What needs to be done: Copy task for the material below: print the line with "669x476 pixels. At" and every line after it to the end, exactly as written, without the pictures.

- - - -

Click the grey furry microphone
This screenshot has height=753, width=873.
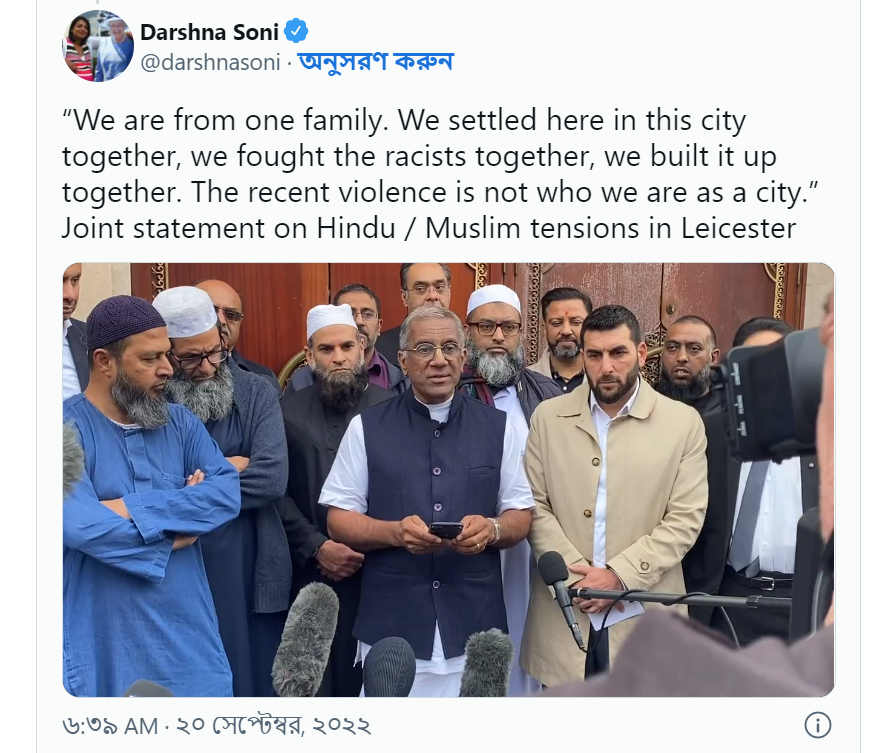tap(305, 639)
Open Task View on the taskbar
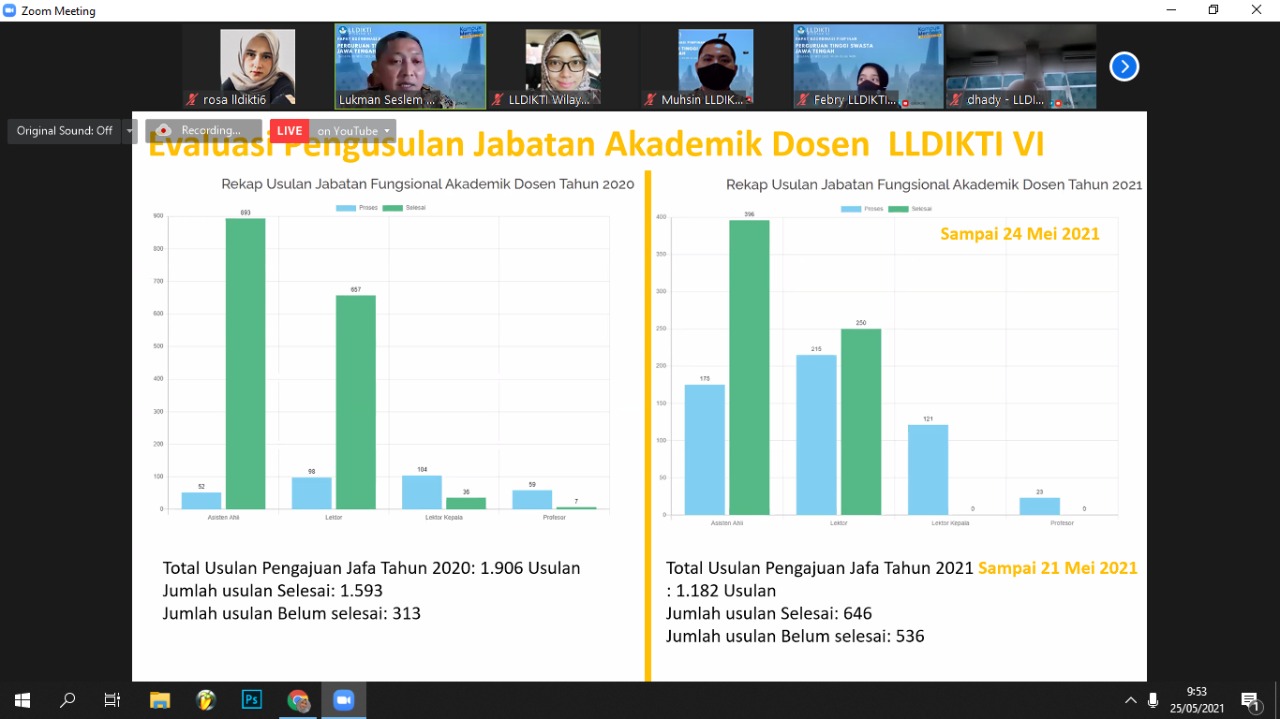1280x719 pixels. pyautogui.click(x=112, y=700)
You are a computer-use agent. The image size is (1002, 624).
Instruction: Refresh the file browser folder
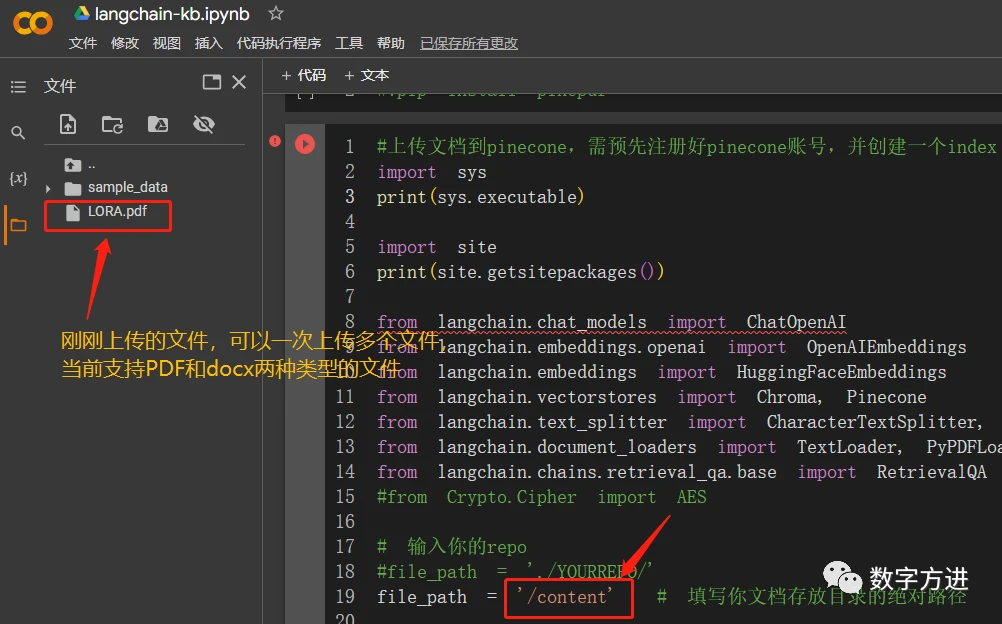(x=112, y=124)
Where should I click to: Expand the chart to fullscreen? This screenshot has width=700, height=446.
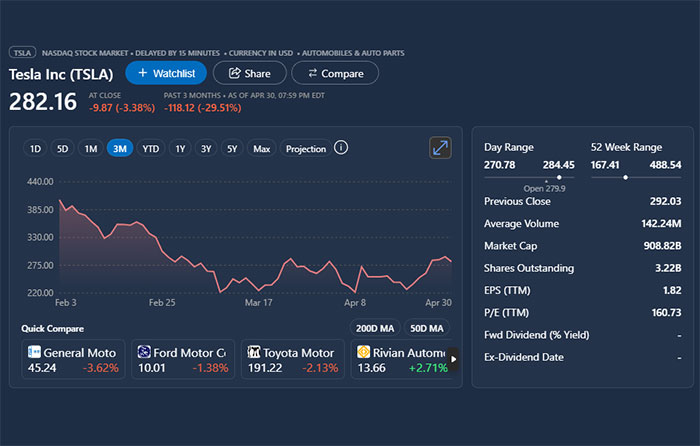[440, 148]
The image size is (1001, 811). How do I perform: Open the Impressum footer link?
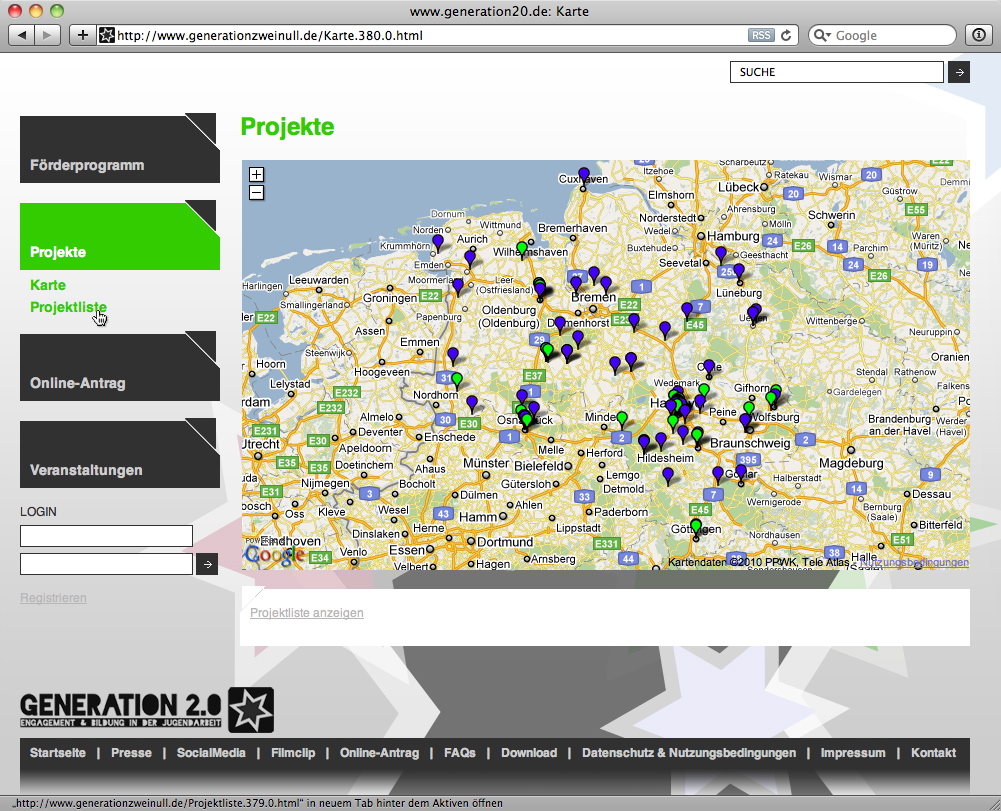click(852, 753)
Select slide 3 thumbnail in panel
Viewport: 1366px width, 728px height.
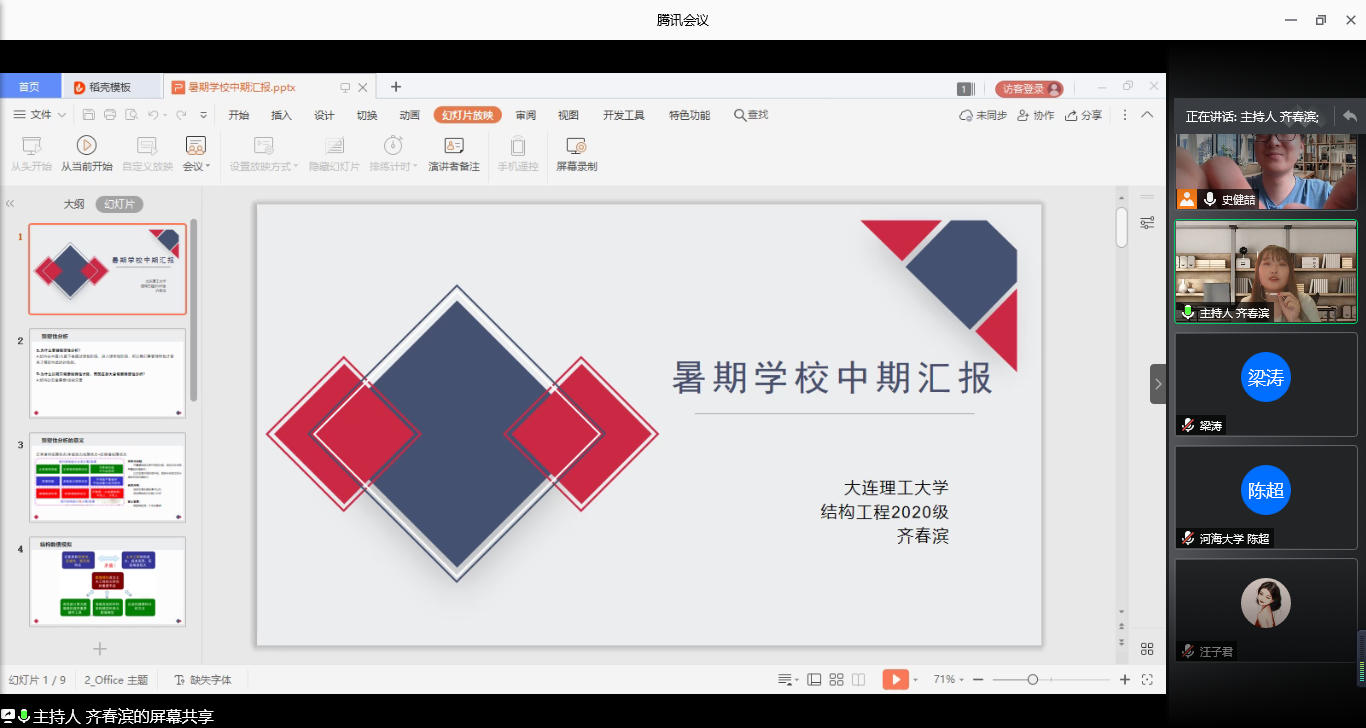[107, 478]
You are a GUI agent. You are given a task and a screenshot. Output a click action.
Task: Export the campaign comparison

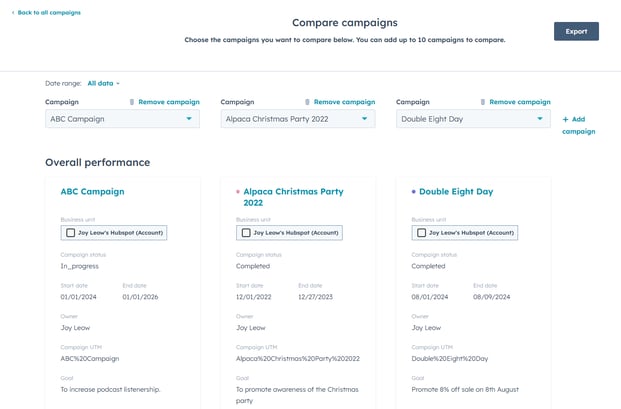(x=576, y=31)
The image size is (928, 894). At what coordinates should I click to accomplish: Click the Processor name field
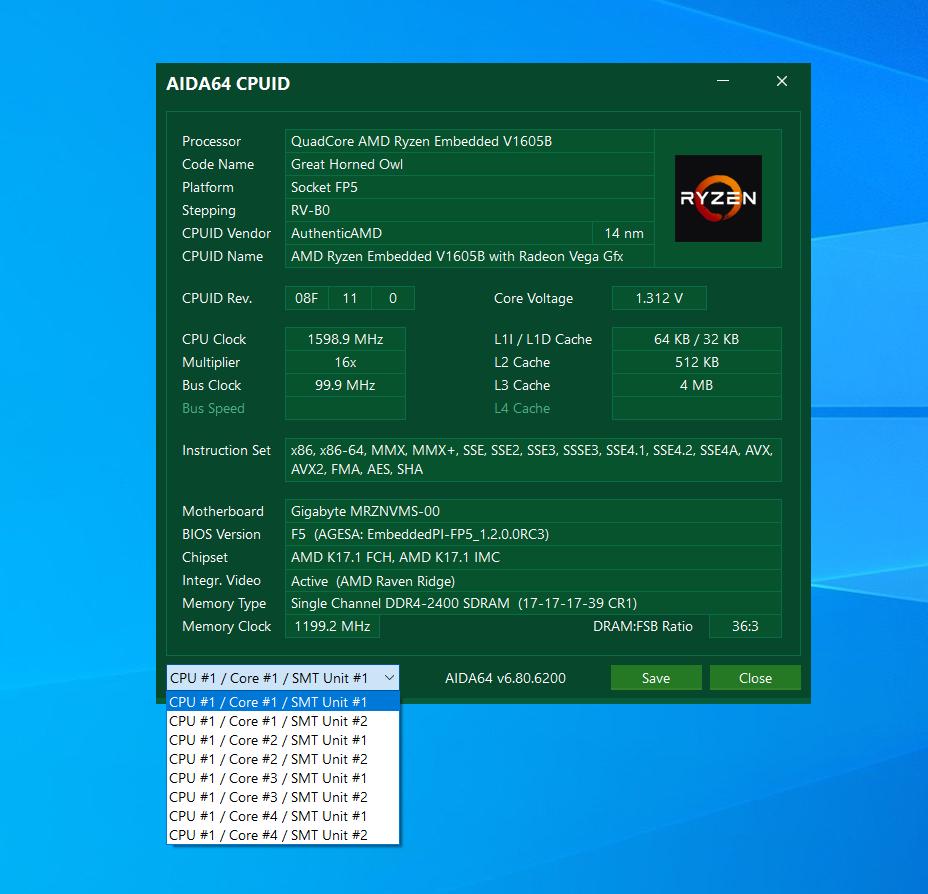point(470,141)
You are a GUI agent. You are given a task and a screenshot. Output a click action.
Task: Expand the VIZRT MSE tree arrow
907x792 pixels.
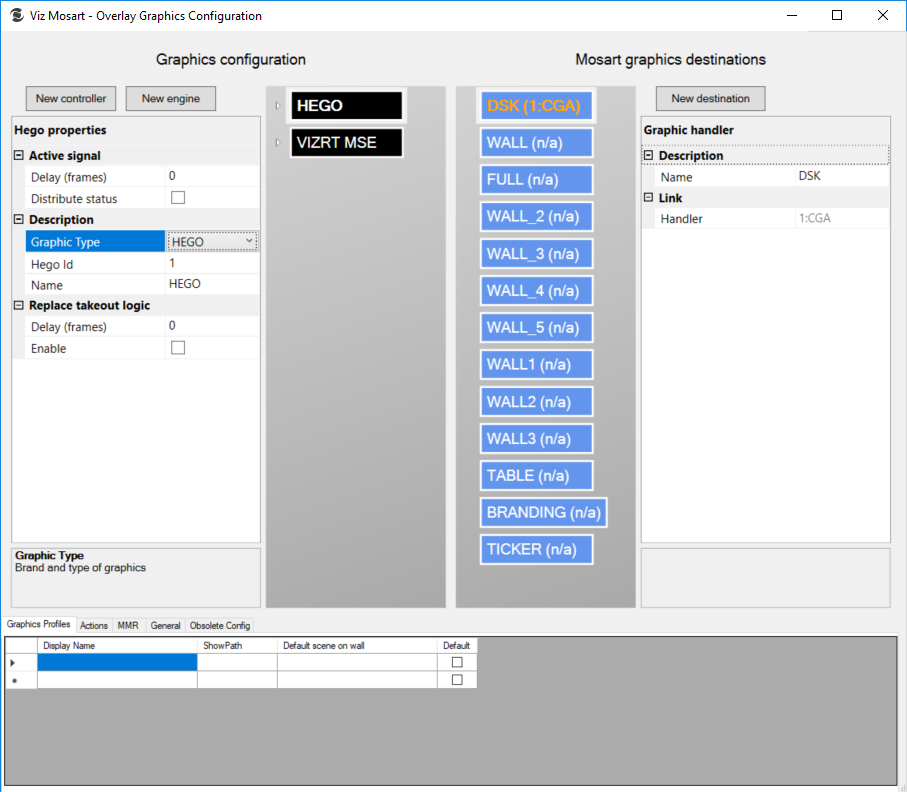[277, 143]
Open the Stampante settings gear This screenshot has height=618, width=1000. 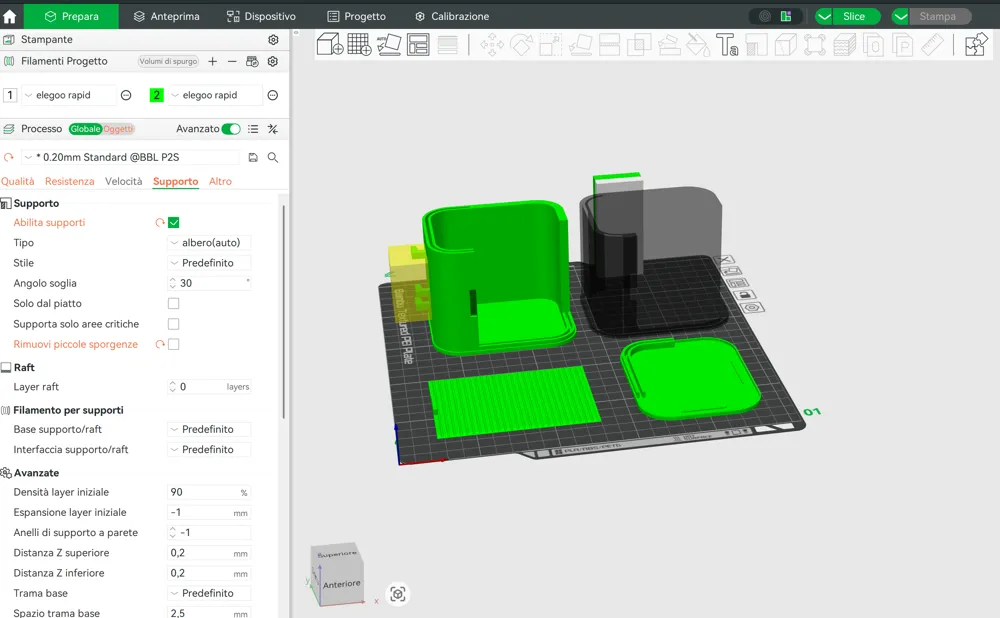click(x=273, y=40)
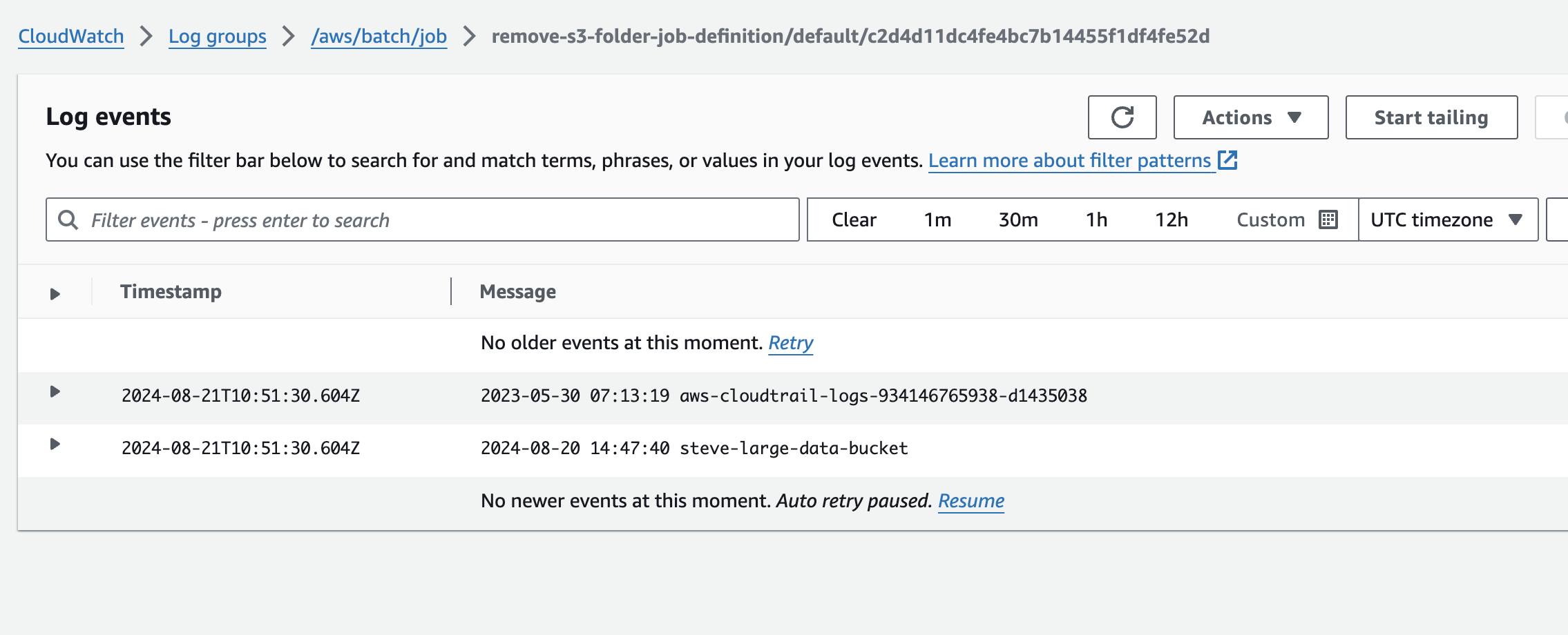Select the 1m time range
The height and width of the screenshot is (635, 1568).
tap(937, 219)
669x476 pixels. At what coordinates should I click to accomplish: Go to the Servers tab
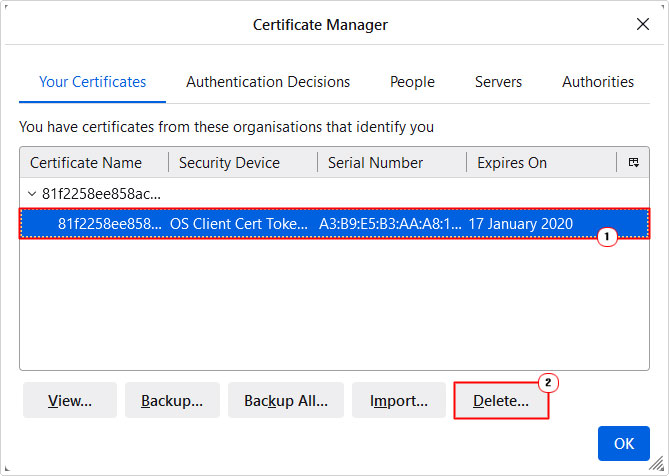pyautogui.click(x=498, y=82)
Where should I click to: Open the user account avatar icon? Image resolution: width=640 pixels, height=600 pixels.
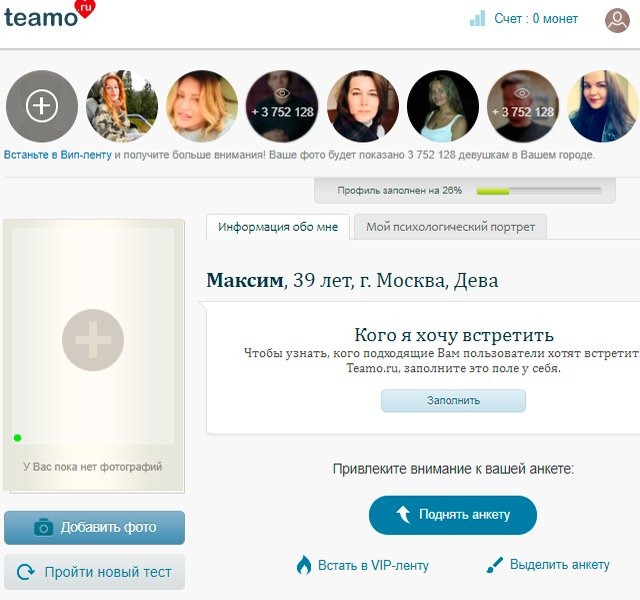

- - - -

Output of the task:
669x476 pixels. At what coordinates should I click to accomplish: Go to the Servers tab
pyautogui.click(x=498, y=82)
Where should I click to: Open the user account avatar icon? Image resolution: width=640 pixels, height=600 pixels.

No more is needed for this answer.